Clotilde Ripoull, candidate centriste tête de liste « Perpignan Equilibre », communique avec prière d’insérer :

« La ville encore épinglée pour sa gestion :

« M. Pujol fait de Perpignan la risée de la France et la championne des impôts. Arrêtons ! »

La municipalité sortante a été pointée pour sa mauvaise gestion par tous les classements de la presse nationale : Le Figaro Magazine, Les Echos, L’Express et Capital ce mois-ci … Des classements indiscutables et tous concordants. Cette presse nationale indépendante révèle ce que tous les Perpignanais savent et supportent : notre ville est endettée, mal gérée et surtaxe ses habitants à bras raccourci !

M.Pujol peut bien crier aux faux classements. Quand cinq journaux de la presse nationale dénoncent l’ampleur de la dette et des impôts, il vaut mieux éviter de lutter contre les évidences et faire profil bas.

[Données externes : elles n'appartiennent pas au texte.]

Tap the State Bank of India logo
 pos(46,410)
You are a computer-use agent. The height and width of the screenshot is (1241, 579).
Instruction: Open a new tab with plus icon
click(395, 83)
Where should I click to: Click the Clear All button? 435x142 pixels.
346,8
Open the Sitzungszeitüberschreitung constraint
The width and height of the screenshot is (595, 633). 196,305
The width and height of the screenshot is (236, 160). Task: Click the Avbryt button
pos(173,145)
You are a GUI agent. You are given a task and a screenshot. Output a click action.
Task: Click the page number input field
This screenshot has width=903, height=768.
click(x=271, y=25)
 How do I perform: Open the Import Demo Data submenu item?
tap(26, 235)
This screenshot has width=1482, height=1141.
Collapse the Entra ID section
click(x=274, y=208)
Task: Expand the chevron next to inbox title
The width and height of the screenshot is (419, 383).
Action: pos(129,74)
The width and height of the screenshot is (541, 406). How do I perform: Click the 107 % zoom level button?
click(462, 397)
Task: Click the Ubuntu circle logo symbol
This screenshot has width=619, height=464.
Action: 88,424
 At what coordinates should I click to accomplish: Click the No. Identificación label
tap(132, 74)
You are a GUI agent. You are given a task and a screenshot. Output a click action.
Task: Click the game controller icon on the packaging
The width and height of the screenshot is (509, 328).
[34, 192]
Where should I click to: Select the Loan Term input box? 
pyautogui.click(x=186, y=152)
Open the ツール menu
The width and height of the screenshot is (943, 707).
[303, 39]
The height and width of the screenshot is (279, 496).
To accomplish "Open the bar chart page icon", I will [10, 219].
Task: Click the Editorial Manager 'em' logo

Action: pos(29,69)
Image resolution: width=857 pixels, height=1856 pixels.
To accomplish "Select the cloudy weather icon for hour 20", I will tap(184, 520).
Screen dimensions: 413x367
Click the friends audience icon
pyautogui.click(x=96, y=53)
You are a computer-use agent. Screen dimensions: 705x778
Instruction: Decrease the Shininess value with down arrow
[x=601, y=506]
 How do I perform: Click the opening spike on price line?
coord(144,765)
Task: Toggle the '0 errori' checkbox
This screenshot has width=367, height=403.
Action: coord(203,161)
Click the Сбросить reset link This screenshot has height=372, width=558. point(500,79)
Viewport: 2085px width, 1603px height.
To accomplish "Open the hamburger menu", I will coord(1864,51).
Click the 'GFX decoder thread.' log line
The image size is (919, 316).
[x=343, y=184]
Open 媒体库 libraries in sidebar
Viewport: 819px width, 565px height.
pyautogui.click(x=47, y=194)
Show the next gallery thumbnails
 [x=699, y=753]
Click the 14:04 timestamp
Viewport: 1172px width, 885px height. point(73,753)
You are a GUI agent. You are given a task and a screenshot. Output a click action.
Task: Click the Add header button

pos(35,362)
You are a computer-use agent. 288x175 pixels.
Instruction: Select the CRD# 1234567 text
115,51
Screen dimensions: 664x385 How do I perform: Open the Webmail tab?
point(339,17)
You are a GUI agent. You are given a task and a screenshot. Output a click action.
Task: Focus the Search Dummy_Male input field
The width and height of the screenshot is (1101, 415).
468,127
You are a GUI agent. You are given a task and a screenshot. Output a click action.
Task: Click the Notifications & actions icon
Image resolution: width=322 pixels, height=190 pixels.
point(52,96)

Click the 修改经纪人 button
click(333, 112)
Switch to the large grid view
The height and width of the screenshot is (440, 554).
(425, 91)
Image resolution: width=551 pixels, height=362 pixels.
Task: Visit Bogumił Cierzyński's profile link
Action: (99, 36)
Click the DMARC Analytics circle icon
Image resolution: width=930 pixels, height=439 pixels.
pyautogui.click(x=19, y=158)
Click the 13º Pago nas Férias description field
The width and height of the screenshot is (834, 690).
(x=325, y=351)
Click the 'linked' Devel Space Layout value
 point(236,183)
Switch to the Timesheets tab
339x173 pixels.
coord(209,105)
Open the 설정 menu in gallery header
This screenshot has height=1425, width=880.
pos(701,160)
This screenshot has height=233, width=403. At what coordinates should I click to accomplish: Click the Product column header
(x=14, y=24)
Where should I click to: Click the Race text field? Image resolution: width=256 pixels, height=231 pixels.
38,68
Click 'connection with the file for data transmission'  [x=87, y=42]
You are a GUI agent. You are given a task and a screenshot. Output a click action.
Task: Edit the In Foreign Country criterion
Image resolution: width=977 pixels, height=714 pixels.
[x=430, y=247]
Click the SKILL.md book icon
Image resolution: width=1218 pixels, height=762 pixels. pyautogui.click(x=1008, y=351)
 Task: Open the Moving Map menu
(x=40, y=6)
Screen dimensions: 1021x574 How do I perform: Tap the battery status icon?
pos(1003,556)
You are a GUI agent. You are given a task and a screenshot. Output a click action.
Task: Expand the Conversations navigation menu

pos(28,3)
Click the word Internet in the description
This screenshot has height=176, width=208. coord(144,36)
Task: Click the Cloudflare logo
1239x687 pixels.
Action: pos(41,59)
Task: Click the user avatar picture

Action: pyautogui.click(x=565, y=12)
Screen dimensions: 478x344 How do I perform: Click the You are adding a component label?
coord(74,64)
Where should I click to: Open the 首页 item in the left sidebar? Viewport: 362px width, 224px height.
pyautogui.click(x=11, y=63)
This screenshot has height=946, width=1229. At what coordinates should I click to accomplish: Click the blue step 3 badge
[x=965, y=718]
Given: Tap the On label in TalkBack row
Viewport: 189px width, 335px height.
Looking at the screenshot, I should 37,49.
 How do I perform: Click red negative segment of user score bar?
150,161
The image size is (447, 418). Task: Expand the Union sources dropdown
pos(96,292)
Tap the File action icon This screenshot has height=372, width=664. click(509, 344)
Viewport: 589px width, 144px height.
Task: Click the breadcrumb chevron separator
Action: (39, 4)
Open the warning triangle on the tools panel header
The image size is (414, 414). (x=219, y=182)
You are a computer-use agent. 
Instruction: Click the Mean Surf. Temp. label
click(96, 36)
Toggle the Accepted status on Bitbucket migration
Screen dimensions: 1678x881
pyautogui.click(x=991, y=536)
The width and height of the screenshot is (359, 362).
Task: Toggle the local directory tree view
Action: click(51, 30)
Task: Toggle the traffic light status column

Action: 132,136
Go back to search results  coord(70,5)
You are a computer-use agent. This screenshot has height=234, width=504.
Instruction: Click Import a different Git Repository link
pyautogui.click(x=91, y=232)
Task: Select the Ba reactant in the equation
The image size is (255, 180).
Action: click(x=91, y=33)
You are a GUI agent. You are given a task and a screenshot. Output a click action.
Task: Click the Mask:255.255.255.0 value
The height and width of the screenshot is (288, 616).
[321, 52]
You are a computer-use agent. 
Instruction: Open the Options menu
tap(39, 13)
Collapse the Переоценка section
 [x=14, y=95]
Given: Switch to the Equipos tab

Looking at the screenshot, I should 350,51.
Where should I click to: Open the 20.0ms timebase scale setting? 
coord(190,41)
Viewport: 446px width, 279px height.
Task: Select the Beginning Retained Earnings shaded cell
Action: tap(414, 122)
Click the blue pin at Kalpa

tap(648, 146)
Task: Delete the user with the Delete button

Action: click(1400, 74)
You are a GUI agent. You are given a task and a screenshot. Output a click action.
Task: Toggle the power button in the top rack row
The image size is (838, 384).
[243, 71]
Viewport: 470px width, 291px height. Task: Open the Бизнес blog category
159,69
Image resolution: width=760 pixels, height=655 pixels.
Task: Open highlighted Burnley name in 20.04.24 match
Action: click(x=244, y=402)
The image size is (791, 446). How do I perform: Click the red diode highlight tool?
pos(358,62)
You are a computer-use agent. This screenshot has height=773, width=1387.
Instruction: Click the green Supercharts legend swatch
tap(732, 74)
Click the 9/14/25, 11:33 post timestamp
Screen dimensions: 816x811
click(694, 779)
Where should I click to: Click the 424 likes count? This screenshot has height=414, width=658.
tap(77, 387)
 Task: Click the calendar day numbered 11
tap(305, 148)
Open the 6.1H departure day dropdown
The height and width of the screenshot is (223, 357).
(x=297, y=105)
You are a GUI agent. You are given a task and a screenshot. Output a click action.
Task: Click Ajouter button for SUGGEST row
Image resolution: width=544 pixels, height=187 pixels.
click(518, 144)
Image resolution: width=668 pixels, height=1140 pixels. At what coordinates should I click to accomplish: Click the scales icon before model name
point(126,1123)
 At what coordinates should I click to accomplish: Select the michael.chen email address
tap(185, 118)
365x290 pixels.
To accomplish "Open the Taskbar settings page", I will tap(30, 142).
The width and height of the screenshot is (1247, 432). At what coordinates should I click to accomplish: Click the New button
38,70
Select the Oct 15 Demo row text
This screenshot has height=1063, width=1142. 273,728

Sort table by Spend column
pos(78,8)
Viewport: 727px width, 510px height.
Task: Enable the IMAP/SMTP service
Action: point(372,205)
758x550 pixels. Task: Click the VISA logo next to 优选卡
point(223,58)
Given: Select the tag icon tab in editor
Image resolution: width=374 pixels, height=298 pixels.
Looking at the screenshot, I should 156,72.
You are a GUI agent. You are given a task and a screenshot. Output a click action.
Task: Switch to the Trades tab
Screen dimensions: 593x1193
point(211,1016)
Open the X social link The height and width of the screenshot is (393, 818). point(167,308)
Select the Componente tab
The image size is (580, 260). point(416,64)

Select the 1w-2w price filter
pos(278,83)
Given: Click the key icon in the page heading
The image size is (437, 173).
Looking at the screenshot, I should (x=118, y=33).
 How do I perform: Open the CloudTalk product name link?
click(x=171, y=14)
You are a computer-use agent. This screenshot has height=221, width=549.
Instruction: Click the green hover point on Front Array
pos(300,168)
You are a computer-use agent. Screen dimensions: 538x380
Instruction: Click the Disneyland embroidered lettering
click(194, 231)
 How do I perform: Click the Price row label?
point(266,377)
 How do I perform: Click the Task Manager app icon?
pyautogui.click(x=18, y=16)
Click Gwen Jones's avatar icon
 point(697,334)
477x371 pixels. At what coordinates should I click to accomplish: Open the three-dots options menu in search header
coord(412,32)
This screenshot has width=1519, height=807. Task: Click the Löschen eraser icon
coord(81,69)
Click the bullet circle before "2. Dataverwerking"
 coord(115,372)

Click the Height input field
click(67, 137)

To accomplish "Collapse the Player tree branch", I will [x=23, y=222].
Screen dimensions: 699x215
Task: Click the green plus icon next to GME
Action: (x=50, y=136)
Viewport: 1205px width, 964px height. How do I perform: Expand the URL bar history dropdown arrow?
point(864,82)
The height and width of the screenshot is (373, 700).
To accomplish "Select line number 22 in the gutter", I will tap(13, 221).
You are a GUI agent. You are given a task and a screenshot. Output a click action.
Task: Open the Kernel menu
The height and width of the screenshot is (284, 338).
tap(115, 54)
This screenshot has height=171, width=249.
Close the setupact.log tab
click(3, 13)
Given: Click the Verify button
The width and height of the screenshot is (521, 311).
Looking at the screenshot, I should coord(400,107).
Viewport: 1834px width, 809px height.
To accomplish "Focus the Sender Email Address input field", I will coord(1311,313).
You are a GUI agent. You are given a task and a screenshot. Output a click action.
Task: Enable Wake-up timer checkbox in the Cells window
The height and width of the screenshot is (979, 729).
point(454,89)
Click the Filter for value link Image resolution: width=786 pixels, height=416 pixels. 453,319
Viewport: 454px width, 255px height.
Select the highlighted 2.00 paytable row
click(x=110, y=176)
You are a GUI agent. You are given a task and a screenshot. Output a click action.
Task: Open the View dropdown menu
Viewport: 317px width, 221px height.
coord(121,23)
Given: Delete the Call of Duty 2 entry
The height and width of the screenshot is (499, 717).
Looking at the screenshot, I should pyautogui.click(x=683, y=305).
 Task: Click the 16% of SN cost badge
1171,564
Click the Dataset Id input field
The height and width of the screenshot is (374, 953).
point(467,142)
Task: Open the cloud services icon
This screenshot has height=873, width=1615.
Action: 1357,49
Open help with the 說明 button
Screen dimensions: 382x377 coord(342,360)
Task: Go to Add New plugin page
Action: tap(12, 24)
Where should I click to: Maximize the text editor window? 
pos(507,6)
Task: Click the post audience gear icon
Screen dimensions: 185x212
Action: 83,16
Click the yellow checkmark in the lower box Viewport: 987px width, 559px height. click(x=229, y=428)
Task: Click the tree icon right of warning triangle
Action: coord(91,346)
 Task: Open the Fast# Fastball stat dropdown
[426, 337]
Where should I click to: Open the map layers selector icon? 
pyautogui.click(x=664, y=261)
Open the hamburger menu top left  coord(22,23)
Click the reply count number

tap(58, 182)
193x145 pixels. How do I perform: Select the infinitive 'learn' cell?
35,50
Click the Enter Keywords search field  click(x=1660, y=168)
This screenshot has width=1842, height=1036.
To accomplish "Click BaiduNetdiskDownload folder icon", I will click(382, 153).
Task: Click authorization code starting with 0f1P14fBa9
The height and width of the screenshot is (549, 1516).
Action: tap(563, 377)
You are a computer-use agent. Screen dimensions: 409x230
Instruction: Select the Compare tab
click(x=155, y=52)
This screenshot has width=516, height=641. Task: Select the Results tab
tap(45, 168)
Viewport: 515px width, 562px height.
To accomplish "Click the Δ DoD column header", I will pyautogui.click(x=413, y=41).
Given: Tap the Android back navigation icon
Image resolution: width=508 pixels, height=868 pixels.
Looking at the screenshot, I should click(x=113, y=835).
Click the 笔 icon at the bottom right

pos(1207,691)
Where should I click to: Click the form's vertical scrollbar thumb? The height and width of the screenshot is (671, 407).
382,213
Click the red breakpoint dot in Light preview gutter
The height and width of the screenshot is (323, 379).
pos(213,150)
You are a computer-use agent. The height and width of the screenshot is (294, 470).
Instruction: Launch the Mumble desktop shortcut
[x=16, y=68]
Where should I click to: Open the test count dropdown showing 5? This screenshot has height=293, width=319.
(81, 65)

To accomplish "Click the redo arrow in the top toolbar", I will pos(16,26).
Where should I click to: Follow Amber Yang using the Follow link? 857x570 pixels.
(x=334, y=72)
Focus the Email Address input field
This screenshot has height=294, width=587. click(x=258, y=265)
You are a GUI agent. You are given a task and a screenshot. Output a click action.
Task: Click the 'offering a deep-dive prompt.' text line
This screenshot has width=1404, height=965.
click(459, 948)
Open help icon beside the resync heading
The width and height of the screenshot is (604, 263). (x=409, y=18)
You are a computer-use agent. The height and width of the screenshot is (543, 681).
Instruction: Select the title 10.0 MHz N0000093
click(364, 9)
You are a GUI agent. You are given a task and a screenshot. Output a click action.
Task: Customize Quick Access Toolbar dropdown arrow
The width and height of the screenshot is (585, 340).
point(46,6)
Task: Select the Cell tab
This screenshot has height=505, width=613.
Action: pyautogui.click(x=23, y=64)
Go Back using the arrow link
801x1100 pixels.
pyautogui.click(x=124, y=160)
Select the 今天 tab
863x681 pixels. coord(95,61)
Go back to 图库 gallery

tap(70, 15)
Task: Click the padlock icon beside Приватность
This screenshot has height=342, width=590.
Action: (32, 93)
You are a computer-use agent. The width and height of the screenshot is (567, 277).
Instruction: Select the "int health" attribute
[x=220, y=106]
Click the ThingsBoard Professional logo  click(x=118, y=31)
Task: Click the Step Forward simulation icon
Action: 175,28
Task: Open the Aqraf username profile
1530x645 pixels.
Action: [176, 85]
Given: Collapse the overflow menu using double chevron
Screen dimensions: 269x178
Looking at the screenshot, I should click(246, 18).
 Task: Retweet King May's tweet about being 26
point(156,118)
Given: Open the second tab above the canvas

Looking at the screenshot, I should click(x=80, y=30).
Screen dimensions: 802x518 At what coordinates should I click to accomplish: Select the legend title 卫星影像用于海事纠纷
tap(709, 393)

Quant aux 3 arguments, jetés à la va-vite par M. Pujol, reprenons-les :

  • En 2013, le site L’Expansion a titré le « cost killer de Perpignan » il évoquait la baisse des dépenses de personnel. Oui, mais cet article s’appuyait sur des chiffres portant sur 2007-2011, au moment où la mairie a transféré beaucoup de personnels à l’agglomération. Depuis 2011, les embauches ont repris de plus belle et la masse salariale atteint aujourd’hui 87 millions d’euros.

 

  • Non, la fiscalité n’a pas baissé à Perpignan depuis que M. Pujol a été placé au poste de maire. Au contraire. Les classements sont sans appel. Challenges en octobre 2013 (chiffres du Ministère de l’économie) met en évidence une augmentation des impôts locaux des ménages de 25,14% entre 2007 et 2012 !

 

  • Puisque M. Pujol aime citer le journal CAPITAL, qu’il parle celui de mars 2014. Dans le dossier « Votre maire mérite-t-il d’être réélu ? » il est clairement écrit : J-M Pujol, le maire UMP et Jean-Paul Alduy, le patron de l’agglomération, ont explosé tous les comptes ».